GIVEN TASK —
Find each line in the entries below that contains the word "Select", matching its capitalization exactly, and copy those lines.

[Dataset excerpt]

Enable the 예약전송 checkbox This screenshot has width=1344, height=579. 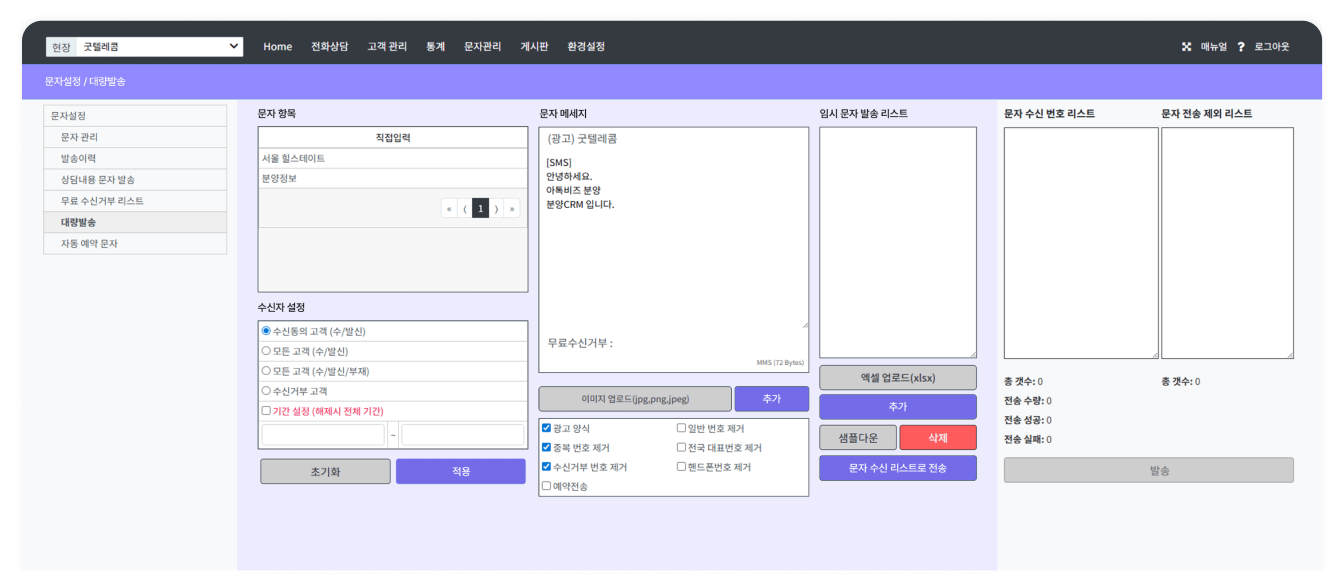point(545,485)
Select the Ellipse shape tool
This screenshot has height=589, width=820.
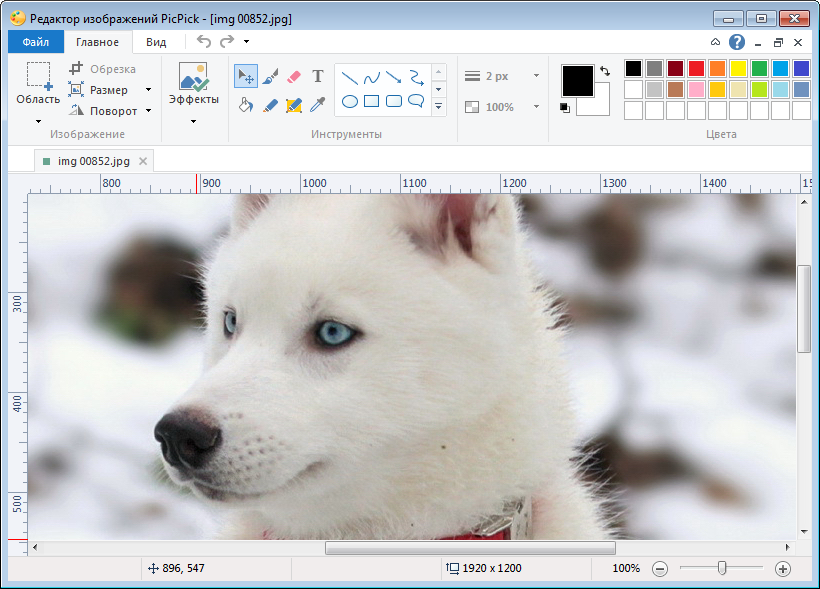click(x=348, y=101)
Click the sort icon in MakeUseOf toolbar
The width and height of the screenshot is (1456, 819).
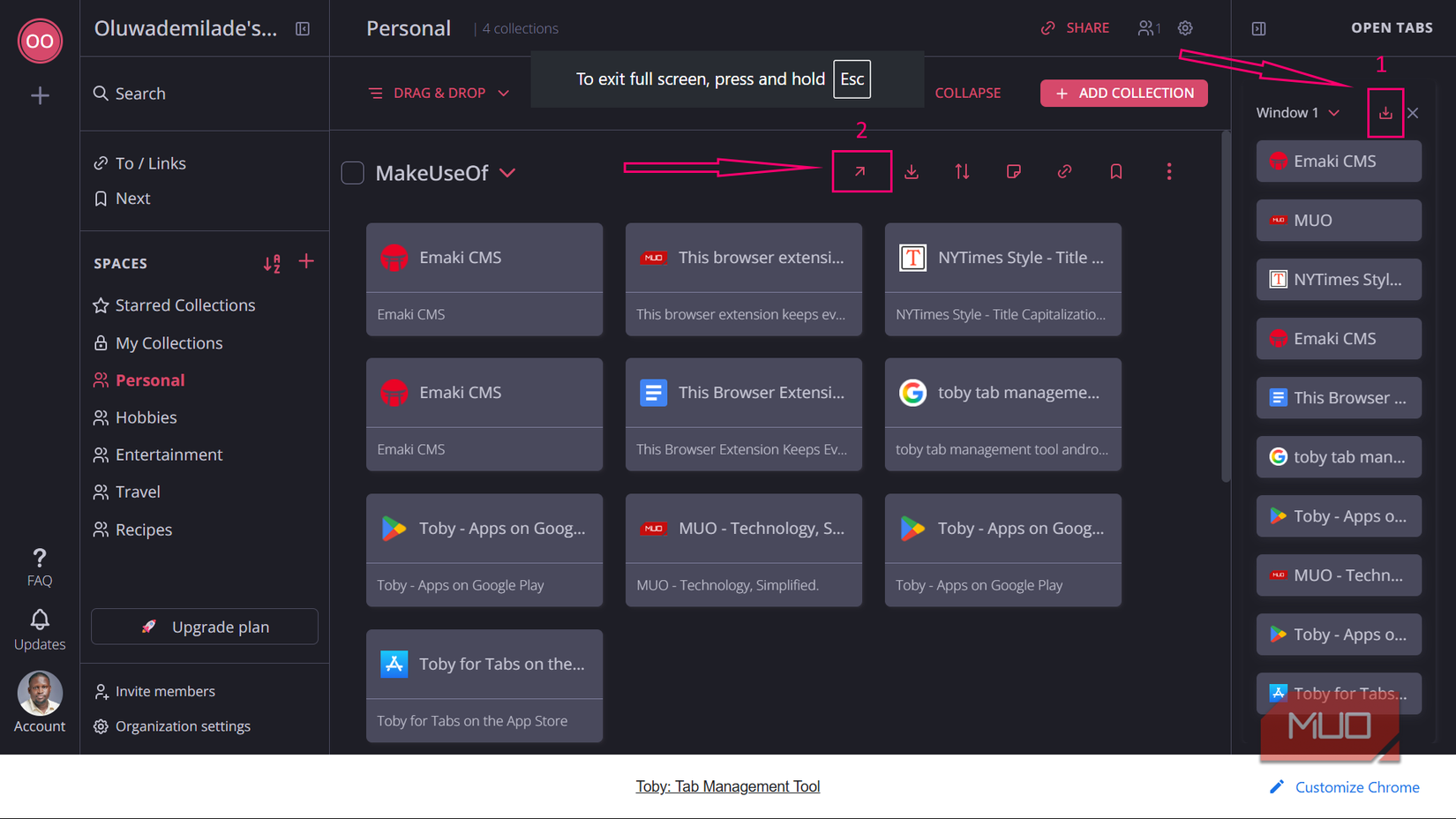tap(962, 171)
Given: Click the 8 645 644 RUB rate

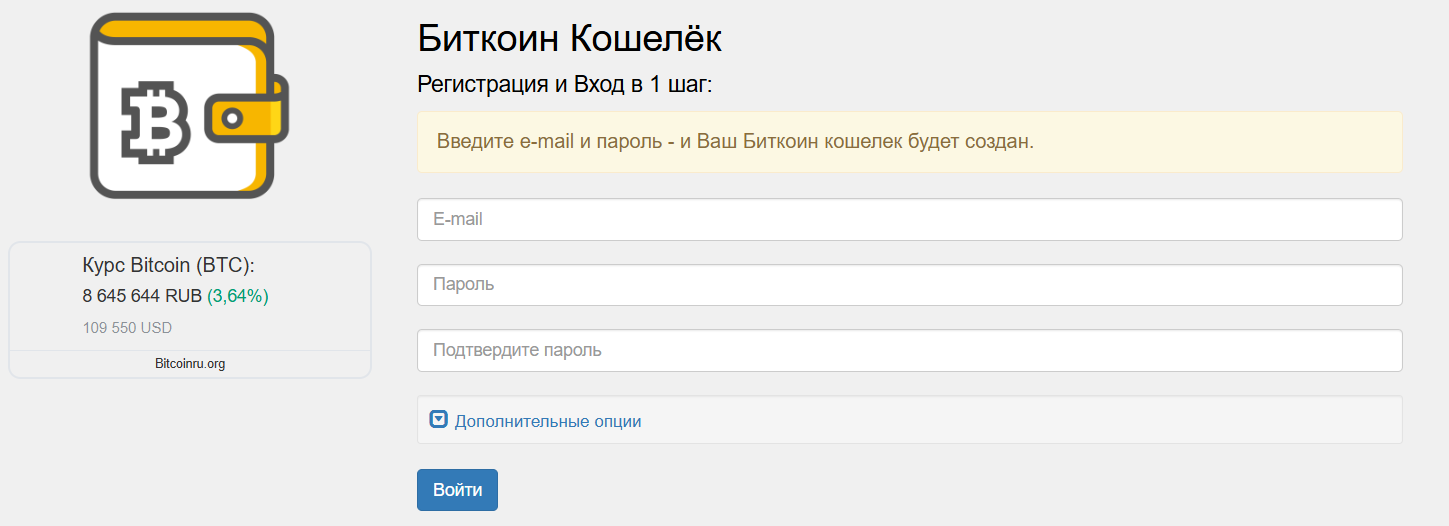Looking at the screenshot, I should 142,296.
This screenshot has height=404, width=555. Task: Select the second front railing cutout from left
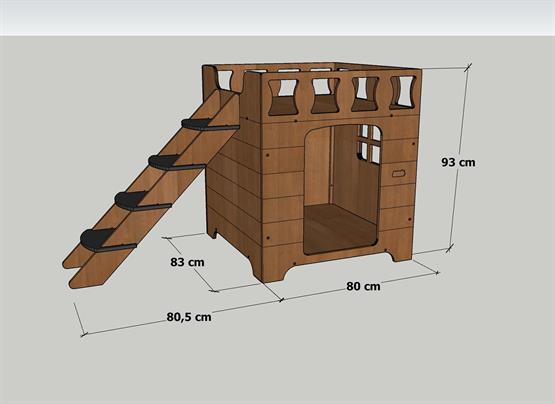point(325,95)
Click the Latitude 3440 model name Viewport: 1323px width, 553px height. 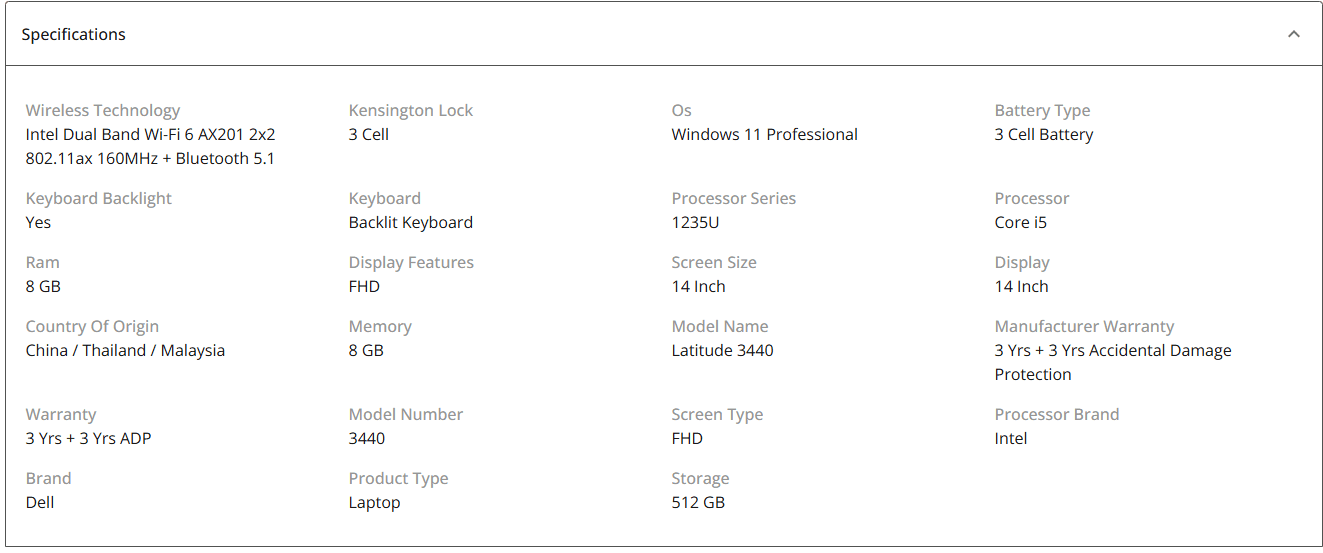722,350
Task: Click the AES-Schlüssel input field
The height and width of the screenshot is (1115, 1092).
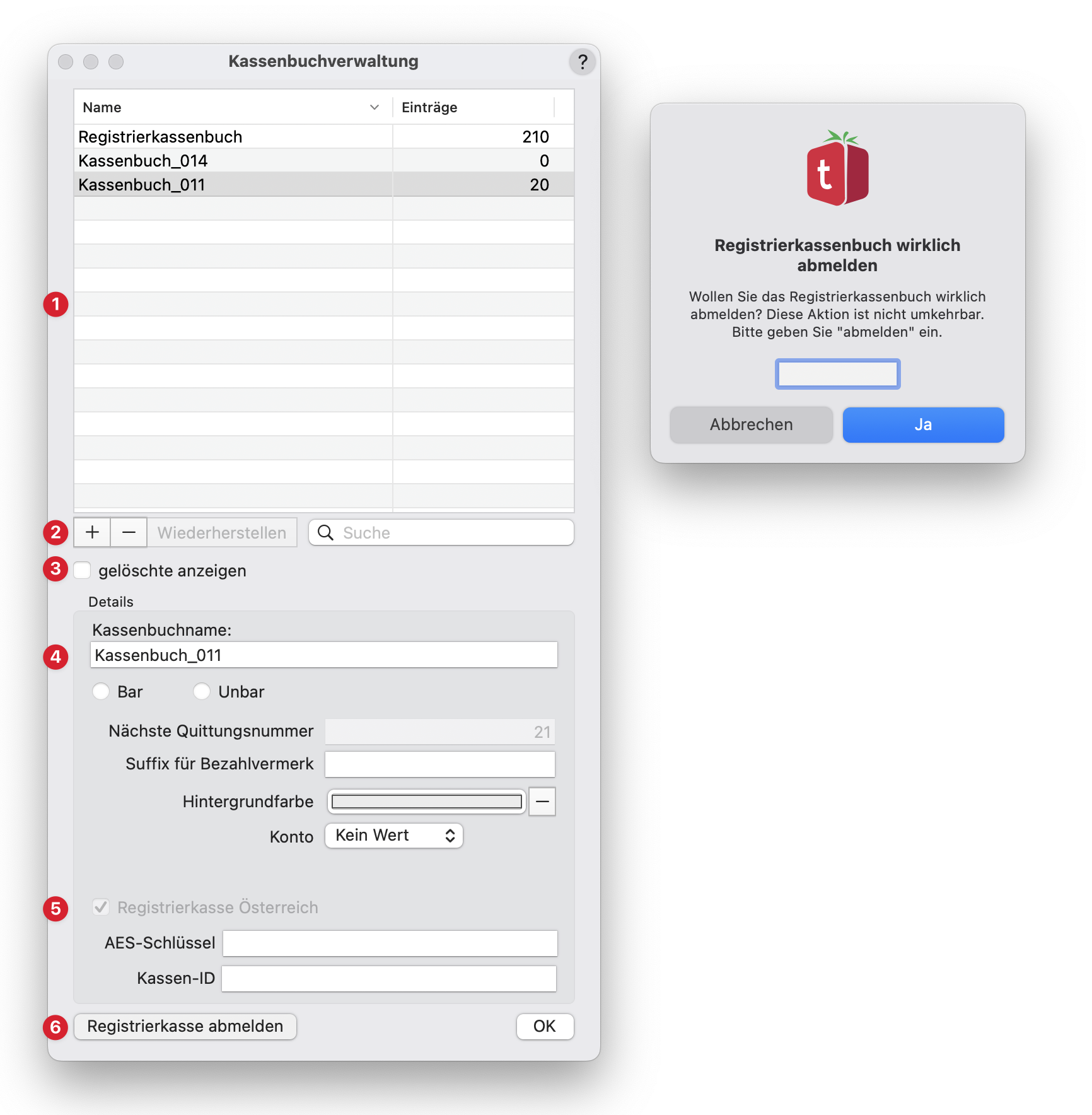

ANSWER BELOW —
Select the Ellipse shape tool
This screenshot has height=404, width=555. Task: Select the second front railing cutout from left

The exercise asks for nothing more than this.